• TASK REQUIREMENTS
(a) According to the passage on the childhood memory study, what was the mean age of the participant sample?
(b) In the passage on the childhood memory study, rewrite the part from "Examining this type" up to and including "other ethnic heritages.", changing "research university" to "public university".
··· TEXT FOR ANALYSIS
The control group to which these memories were compared included participants' first memories of their childhood. Of course, individuals' first memories could be generally distorted in terms of their valence, but currently there is no theoretical reason or empirical data to suggest that they are. Consequently, the valence of participants' first childhood memories was expected to be more representative of their childhood experiences than the valence of their recovered childhood memories. An undergraduate student sample was used to help avoid the possible effects of suggestive therapy techniques and demand characteristics which may exist in clinical samples. Both abused and non abused groups were included so that the effects of abuse history on childhood memory could also be examined. It must be emphasized, however, that this study relied on retrospective self-report data of unknown reliability.

Examining this type of data is useful for an initial exploration of the research questions, though it will be necessary to employ other research methodologies to eventually provide converging evidence regarding these questions. METHOD Participants The participant sample included 560 undergraduate students from a large research university in the southwestern United States. The mean age of the sample was 19.14 years (SD = 2.70) and 69% were female (which is representative of the population in the subject pool). The majority of the participants described their ethnic heritage as European American (80%), and 12% indicated Latin American, 3% indicated African American, 2% indicated Asian American, and 3% indicated other ethnic heritages.
······
··· DATASET EXCERPTS
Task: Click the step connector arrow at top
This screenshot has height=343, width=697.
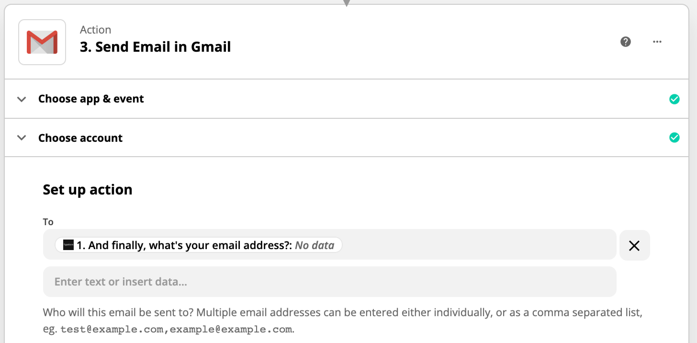Action: point(346,3)
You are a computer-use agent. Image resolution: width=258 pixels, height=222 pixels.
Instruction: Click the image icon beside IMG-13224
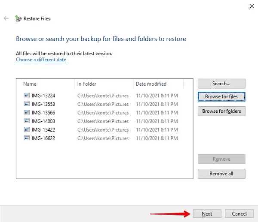(27, 96)
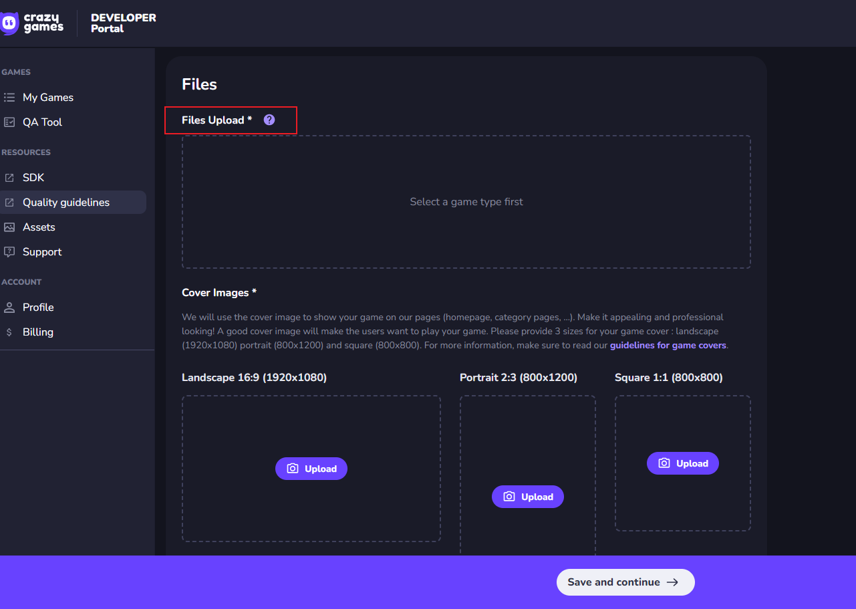Click the Billing dollar icon
The width and height of the screenshot is (856, 609).
[9, 332]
······
• TASK RESULTS
(a) 19.14 years (SD = 2.70)

(b)
Examining this type of data is useful for an initial exploration of the research questions, though it will be necessary to employ other research methodologies to eventually provide converging evidence regarding these questions. METHOD Participants The participant sample included 560 undergraduate students from a large public university in the southwestern United States. The mean age of the sample was 19.14 years (SD = 2.70) and 69% were female (which is representative of the population in the subject pool). The majority of the participants described their ethnic heritage as European American (80%), and 12% indicated Latin American, 3% indicated African American, 2% indicated Asian American, and 3% indicated other ethnic heritages.